> INSTRUCTIONS FOR THE TASK: Give back exactly the lines of the data below, starting with the line that has "Task: Click the アップロード cloud icon" and going on through the line that has "Uncheck the post".

> SOURCE INFORMATION:
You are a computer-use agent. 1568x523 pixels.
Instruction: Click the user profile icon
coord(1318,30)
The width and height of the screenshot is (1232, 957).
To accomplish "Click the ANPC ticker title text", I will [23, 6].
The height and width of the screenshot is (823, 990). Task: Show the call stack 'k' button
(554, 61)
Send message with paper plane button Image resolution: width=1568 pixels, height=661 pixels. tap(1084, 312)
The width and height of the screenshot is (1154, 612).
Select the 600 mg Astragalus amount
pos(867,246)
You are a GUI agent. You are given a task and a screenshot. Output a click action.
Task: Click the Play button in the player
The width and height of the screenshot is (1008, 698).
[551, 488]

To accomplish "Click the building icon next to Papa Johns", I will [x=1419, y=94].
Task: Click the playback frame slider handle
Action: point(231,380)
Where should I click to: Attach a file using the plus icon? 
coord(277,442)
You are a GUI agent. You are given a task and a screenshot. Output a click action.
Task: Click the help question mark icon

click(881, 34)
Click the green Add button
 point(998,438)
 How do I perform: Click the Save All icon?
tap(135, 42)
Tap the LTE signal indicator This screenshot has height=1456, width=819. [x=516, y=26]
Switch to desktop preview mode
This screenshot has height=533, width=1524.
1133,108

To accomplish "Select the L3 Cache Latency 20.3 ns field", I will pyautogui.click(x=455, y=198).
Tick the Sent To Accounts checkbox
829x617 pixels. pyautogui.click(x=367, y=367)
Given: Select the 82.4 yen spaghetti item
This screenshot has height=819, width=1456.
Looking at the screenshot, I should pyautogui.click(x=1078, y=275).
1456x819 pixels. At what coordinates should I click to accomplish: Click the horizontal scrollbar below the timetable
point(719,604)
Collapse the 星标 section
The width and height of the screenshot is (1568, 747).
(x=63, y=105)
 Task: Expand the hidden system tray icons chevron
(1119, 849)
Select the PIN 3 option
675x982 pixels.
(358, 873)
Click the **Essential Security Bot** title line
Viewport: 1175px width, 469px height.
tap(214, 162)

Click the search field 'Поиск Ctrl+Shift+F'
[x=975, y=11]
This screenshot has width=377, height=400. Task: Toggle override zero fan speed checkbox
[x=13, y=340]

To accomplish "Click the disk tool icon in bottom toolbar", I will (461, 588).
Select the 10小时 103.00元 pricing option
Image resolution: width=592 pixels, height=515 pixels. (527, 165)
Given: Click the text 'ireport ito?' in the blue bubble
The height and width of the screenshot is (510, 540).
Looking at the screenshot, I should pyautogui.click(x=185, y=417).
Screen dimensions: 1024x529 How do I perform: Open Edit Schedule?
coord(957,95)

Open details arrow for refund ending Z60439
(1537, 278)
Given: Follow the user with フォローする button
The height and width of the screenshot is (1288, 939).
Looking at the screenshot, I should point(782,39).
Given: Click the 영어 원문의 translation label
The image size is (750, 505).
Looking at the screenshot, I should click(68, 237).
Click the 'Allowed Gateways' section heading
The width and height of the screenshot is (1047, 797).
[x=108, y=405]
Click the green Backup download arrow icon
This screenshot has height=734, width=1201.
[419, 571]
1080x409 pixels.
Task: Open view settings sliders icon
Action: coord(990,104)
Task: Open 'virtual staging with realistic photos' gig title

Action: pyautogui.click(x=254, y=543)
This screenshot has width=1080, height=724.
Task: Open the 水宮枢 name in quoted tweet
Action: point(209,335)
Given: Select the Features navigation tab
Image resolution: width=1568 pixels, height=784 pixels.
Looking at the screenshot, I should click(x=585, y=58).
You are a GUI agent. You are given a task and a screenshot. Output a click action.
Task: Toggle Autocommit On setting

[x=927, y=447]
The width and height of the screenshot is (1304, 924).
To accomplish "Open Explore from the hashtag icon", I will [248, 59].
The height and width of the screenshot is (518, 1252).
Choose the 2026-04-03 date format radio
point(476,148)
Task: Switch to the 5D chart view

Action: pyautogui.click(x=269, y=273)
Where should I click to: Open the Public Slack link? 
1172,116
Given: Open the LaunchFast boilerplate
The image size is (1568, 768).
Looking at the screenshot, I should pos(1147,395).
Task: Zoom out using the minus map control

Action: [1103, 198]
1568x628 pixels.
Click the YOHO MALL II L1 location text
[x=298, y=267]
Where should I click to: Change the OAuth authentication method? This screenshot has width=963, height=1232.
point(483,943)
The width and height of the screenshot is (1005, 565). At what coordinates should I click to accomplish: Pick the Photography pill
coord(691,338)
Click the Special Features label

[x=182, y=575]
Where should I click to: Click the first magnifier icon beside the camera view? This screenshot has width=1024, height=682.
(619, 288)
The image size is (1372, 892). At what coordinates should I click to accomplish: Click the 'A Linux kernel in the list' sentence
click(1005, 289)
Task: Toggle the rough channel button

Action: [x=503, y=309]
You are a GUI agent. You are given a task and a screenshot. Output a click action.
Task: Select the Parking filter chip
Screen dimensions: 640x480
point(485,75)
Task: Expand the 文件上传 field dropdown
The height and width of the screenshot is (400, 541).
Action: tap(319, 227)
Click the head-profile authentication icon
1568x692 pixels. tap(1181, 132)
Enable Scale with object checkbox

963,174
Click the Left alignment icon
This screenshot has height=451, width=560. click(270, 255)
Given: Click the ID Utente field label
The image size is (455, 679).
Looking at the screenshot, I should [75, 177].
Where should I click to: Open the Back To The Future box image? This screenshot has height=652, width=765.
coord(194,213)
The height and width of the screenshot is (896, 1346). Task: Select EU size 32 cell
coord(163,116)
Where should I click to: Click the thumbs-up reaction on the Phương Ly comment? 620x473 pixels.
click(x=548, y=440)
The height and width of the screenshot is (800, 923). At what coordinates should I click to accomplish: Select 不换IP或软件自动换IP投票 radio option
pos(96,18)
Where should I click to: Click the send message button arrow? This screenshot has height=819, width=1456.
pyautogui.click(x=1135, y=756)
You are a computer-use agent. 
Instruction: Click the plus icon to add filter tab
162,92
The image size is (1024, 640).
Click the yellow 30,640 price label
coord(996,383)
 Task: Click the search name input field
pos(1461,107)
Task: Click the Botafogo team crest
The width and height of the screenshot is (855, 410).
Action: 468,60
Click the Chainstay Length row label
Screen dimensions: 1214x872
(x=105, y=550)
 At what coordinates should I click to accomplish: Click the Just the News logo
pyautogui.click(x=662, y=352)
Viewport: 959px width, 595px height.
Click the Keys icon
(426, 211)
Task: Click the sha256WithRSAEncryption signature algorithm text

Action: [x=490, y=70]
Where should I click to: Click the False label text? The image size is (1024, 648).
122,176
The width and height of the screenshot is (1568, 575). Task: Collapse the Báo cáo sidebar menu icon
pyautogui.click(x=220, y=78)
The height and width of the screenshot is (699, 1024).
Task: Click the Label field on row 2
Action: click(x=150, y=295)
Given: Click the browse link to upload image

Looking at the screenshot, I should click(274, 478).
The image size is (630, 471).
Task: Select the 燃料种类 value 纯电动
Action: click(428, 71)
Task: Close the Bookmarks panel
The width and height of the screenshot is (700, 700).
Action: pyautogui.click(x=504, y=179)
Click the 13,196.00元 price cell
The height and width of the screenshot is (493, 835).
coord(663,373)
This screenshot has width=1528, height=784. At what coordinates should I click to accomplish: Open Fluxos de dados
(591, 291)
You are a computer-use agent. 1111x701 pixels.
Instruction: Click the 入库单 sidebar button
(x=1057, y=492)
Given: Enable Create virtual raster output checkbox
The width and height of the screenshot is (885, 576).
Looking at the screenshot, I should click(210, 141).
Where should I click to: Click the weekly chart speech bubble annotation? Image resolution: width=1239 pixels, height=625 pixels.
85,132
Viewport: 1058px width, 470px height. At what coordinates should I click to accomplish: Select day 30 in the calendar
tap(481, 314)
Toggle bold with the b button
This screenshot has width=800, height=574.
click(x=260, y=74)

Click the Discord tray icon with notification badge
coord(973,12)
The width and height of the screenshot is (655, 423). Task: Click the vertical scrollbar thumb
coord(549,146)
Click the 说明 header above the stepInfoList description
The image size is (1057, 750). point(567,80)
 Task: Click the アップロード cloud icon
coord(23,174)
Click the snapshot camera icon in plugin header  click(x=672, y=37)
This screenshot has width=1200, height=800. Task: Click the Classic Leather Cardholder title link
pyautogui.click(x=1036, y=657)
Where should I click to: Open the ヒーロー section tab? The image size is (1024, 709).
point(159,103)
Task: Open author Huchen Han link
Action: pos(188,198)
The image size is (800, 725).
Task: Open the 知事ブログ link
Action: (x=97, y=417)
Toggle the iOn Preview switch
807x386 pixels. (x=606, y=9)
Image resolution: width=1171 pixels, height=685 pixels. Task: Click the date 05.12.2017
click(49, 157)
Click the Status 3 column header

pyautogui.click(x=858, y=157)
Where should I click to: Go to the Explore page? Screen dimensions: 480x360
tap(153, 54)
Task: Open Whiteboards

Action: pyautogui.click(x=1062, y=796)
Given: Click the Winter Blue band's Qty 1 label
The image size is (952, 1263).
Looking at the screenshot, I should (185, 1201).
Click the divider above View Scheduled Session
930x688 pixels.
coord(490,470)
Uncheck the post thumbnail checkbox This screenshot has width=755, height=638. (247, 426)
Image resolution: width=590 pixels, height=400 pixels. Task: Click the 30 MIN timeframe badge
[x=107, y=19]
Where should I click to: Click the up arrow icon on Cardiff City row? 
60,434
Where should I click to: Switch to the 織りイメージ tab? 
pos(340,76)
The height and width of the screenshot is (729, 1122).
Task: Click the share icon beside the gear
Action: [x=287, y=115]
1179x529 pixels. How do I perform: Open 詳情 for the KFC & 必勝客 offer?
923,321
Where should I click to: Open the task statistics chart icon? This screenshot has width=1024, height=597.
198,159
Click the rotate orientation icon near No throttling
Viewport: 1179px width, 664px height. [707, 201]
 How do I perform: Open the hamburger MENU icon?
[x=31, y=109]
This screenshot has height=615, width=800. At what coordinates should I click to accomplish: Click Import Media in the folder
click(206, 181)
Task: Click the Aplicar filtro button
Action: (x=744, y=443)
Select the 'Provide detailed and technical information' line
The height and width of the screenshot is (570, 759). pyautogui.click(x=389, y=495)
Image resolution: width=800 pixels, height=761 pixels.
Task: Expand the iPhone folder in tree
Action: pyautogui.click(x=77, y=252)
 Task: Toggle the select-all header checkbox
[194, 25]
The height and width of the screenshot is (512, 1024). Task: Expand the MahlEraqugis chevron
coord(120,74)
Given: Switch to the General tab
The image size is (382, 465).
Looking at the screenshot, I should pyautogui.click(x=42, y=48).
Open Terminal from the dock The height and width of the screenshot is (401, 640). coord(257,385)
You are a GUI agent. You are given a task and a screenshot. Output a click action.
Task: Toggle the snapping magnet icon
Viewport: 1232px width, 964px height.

> ANSWER AREA:
 Task: Click the アップロード cloud icon
coord(23,174)
Click the snapshot camera icon in plugin header  click(x=672, y=37)
This screenshot has width=1200, height=800. Task: Click the Classic Leather Cardholder title link
pyautogui.click(x=1036, y=657)
Where should I click to: Open the ヒーロー section tab? The image size is (1024, 709).
point(159,103)
Task: Open author Huchen Han link
Action: pos(188,198)
The image size is (800, 725).
Task: Open the 知事ブログ link
Action: (x=97, y=417)
Toggle the iOn Preview switch
807x386 pixels. (x=606, y=9)
Image resolution: width=1171 pixels, height=685 pixels. Task: Click the date 05.12.2017
click(49, 157)
Click the Status 3 column header

pyautogui.click(x=858, y=157)
Where should I click to: Go to the Explore page? Screen dimensions: 480x360
tap(153, 54)
Task: Open Whiteboards

Action: pyautogui.click(x=1062, y=796)
Given: Click the Winter Blue band's Qty 1 label
The image size is (952, 1263).
Looking at the screenshot, I should (185, 1201).
Click the divider above View Scheduled Session
930x688 pixels.
coord(490,470)
Uncheck the post thumbnail checkbox This screenshot has width=755, height=638. (247, 426)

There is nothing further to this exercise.